Yaşar Barbaros BüyükSağnak’ın 49ncu celsede sunduğu savunmasının bir kısmını buraya taşıyoruz. Duruşma tutanağını okumak için buraya tıklayın:
“Evet, ben Deniz Kurmay Albay Barbaros Büyüksağnak. Her geçen gün biraz daha traji komik hale gelen ve Türk yargı tarihine kara bir leke olarak geçeceğinden en ufak bir şüphe duymadığım bu davanın 131 numaralı şahidiyim. Siz öyle deseniz de ben kendimi sanık olarak görmüyorum.
Geçen yıl yapılan Yüksek Askeri Şura öncesine yetiştirmek üzere alelacele hazırlandığı apaçık belli olan ve aleyhime hiçbir somut delil içermeyen iddianamedeki üzerime atılı hiçbir suçlamayı kabul etmiyor ve reddediyorum.
3 Kasım 2002 seçimleri yapılmadan 10 gün önce 23 Ekim 2002 tarihinde, Türkiye’den ayrılarak dönüş tarihi olan 28 Ağustos 2003’e kadar Türkiye’ye hiç giriş yapmamış olmama rağmen, 2009 yılında Aksaz’da teslim aldığım Komodorluk sancağımı, aldığım gibi lekesiz ve tertemiz teslim edebilmek için var gücümle çalışırken, 2010 yılında ortaya çıkarılan basit bir CD içinde adımın geçmesi nedeniyle hakkımda dava açılmış, üstelik 11 Şubat 2011 tarihinde Heyetiniz tarafından tutuklama kararı verilmiştir.
Yurt dışında bulunduğum tarihler, iddianamede suç tarihi olarak belirtilen tarihlerle birebir örtüşmektedir. (…)
Peki, bir kişi suç tarihleri olarak belirtilen sürecin tamamında yurtdışında bulunduğu kanıtlanmışken bir CD içinde yer alan, imzası bulunmayan, sahteliği defalarca ispatlanmış sözde bir planda adı Ankara koordinatörü olarak geçiyor diye suçlanabilir mi?

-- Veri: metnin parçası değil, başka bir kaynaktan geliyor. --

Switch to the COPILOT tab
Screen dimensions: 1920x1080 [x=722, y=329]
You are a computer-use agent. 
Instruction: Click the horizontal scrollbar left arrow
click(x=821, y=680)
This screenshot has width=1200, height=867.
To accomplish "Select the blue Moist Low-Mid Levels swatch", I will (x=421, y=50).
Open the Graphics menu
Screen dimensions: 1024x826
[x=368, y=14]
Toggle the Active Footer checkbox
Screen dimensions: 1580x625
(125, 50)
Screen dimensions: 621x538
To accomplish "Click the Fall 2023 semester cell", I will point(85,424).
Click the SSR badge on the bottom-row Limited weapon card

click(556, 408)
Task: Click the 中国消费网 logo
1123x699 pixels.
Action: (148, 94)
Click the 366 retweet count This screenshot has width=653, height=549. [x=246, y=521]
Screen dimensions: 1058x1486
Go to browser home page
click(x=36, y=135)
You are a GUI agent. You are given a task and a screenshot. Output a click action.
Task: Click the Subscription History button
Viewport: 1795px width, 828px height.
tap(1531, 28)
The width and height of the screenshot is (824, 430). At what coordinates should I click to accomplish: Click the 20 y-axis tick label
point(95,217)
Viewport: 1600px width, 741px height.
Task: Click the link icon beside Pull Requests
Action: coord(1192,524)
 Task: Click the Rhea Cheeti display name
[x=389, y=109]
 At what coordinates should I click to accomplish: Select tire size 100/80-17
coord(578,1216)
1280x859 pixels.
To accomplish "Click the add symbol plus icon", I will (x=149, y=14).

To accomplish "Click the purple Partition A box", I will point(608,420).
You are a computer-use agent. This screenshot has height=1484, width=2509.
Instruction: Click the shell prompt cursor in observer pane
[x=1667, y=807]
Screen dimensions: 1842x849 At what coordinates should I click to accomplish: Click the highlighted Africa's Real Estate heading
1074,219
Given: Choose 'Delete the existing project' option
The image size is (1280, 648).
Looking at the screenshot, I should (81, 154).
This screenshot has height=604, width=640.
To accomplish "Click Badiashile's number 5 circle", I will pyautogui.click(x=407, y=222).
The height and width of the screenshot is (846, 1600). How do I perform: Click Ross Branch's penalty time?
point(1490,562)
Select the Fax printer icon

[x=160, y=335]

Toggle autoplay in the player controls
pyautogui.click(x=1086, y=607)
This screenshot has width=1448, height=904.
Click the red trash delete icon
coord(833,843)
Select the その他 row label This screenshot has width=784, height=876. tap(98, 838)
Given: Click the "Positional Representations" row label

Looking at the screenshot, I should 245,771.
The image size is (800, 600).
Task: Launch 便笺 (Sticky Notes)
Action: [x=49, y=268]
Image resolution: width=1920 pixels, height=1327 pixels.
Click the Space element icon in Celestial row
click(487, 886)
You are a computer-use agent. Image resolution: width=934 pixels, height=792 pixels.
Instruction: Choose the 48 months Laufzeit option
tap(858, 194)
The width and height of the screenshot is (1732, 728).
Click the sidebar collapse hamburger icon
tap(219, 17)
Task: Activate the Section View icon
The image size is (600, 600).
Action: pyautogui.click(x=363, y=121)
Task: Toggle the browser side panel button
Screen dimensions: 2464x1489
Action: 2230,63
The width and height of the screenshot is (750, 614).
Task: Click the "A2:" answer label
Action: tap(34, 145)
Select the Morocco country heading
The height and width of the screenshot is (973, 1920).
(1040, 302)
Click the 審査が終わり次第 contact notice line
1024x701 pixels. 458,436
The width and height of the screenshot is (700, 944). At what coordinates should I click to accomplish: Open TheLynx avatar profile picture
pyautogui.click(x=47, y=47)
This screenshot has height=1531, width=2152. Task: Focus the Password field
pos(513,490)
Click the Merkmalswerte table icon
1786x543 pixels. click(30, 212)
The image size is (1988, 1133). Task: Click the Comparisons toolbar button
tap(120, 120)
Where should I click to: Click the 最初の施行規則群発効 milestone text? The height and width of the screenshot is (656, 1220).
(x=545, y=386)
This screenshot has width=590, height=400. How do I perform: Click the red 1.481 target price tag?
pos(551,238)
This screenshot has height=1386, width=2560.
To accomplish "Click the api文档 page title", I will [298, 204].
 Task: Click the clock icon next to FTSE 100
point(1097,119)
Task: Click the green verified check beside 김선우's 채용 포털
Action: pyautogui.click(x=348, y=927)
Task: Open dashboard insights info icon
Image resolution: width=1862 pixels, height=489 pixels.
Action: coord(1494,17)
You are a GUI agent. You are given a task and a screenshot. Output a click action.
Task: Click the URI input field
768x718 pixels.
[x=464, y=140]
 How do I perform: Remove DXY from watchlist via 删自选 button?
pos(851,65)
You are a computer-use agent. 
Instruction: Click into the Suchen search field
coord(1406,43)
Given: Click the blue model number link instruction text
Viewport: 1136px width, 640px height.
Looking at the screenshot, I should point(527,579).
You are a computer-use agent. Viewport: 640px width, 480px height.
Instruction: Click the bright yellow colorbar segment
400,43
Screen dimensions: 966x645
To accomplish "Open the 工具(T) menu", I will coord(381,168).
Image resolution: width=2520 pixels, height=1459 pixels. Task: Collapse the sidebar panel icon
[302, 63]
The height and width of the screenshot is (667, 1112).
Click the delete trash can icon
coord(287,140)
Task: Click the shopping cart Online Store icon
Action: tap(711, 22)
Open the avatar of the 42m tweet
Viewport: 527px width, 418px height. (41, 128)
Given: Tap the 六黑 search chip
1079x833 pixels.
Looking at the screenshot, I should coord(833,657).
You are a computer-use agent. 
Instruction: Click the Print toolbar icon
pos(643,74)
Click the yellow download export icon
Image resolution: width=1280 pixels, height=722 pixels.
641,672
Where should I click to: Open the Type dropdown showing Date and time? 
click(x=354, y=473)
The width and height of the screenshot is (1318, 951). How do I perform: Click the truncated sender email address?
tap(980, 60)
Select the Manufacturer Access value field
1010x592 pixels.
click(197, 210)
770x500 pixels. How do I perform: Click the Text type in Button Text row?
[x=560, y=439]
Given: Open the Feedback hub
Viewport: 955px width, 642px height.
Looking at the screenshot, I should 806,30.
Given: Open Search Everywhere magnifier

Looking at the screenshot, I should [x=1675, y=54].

Bir kişi uzun süreyle Roma’da görevli bulunuyorken aynı anda sözde darbe hazırlığı kapsamında Ankara koordinatörlüğü yapmış olabilir mi? Böyle bir şey mümkün müdür? (…)
Daha ilginci yurt dışına ailesi ile birlikte 23 Ekim 2002 tarihinde Edirne İpsala Karabulut kapısından çıktığı resmi belgelerle sabit olan bu kişi, gerçekte o gün Roma’da bulunuyorken, 1 Kasım 2002 tarihinde Ankara’da Deniz Kuvvetleri Karargahında bir mesajı hazırlamış olabilir mi? (…)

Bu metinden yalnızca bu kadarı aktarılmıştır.